"How do I get rid of an earache?" If you've got an earache, you probably feel desperate to find immediate relief. Earaches can be caused by multiple irritations. To effectively deal with an earache, you'll have to determine what caused the earache and then apply the appropriate remedy.
An Earache While Flying or Driving in the Mountains
If you've got an earache while experiencing changes in air pressure, you'll need to find a way to equalize the pressure inside your inner ear with the pressure outside. This can sometimes be easy and sometimes takes a lot of time. Try chewing gum and swallowing hard, drinking fluids, eating or making exaggerated chewing motions with your jaw. If this does not work, place a warm, wet piece of paper towel inside a Dixie cup and hold it to your ear. Believe it or not, the moist, warm air will help your ears equalize. Will you look silly? Sure, but your ears will pop and you won't be in pain any longer.
An Earache Due to a Trapped Insect in the Ear
If you get a bug caught in your ear, do not fish around with a Q-tip. Irrigate the ear canal with a solution of three parts rubbing alcohol and one part water until the bug comes out. Use a gentle stream of the solution and resist the urge to wipe your ear canal dry with cotton afterwards; this solution contains enough alcohol to dry itself.
An Earache Due to Skin Irritation
If you've got an earache due to a scratch or skin irritation, ask your doctor for a prescription of ear drops containing an antibiotic to fight infection and a soothing steroid to reduce swelling.
An Earache Accompanied by a Cold or Congestion
If you've got an earache deep inside your ear that is related to congestion, you've got a middle ear infection. Take over-the-counter decongestant medications, clear your sinuses using a nettie pot, take long hot showers to clear your sinuses further and sleep sitting up in an easy chair to help your Eustachian tubes to drain.

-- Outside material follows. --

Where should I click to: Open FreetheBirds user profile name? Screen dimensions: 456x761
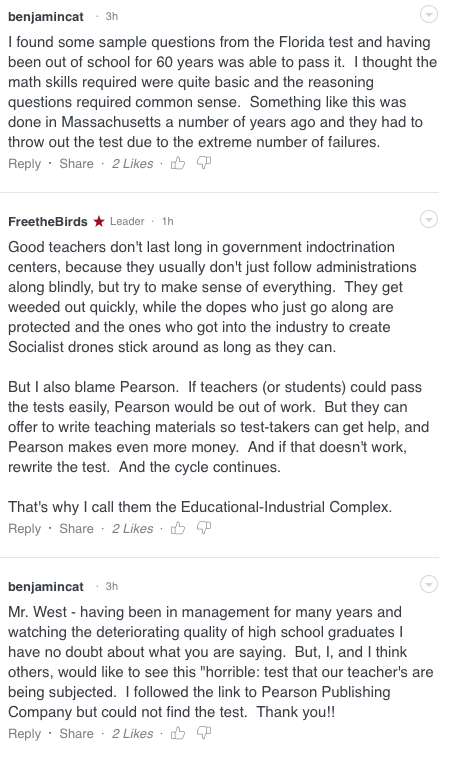(x=48, y=221)
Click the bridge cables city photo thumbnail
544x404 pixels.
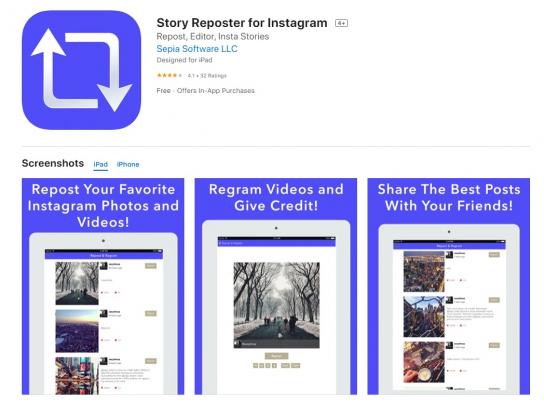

An Earache Related to Swimming or Water in the Ear Canal
Dry out the ear canal using drops of rubbing alcohol or an over-the-counter solution such as Auro-Dry. Keep the ear canal dry. See your doctor if the ear does not heal on its own; you may need otic drops with antibiotics and steroids to heal the inflamed and infected skin lining the ear canal.
An Earache After Scuba DivingWhile scuba diving, equalize ear pressure often by plugging your nose and blowing gently to make your ears pop. If your ears ache after diving, try the same methods described above for dealing with air pressure changes. Take ibuprofen or acetaminophen to deal with the pain and use a warm compress for immediate relief.
In need of earache relief? These tips will help you minimize discomfort so you can function and provide insight into how to prevent future recurrences.